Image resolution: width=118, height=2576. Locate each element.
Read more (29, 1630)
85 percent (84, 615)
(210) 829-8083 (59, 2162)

...

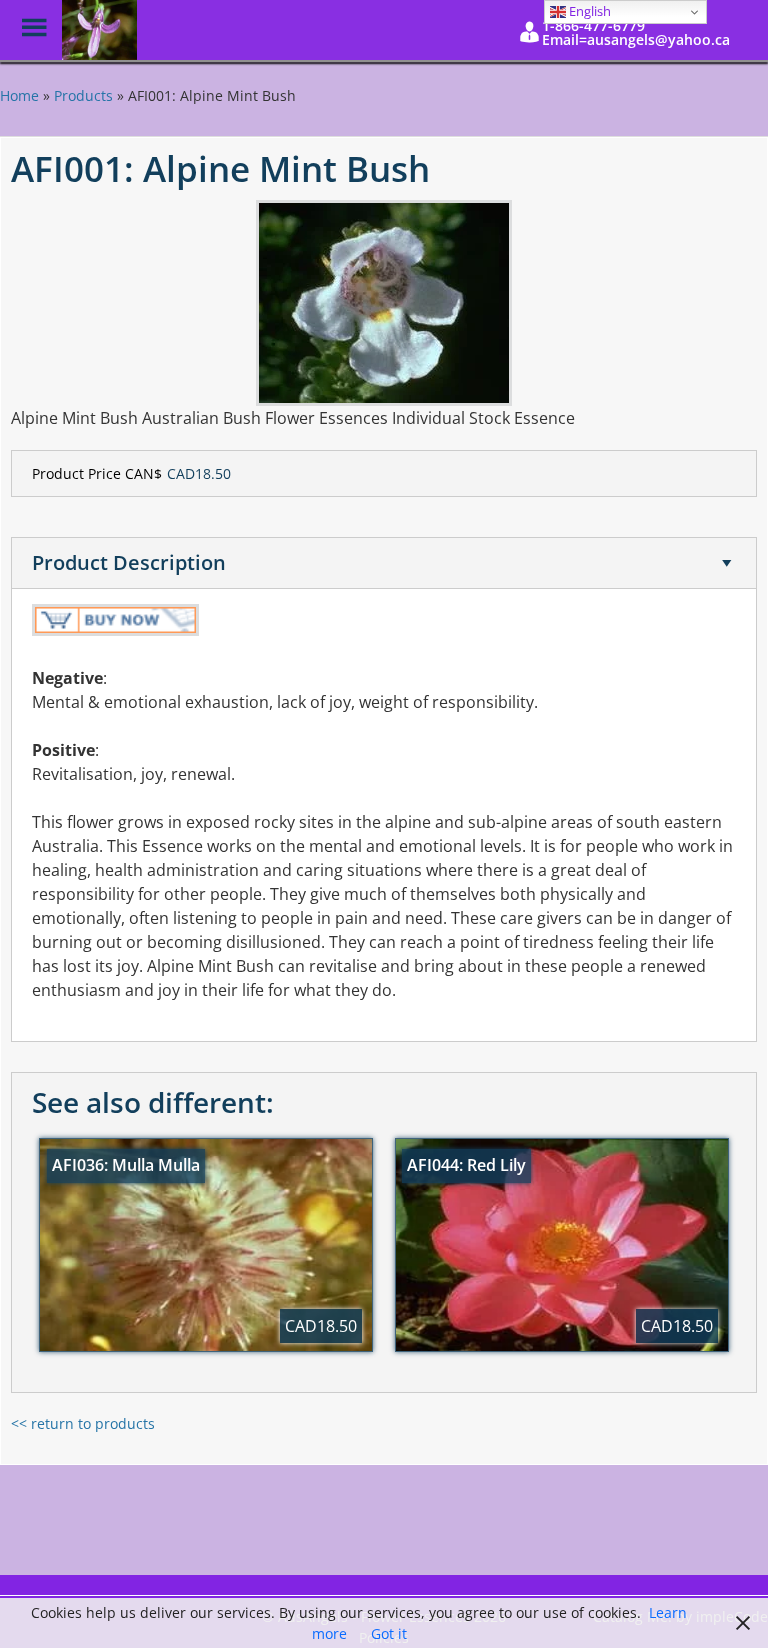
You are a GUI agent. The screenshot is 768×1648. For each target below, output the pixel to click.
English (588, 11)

[Exercise objective] Look for the string "each" in the records, and copy every line where it is found.

[Answer area]
Image resolution: width=118, height=2576. Locate each element.
You are a GUI agent. The screenshot is 768×1648. For each target below, output the pixel to click.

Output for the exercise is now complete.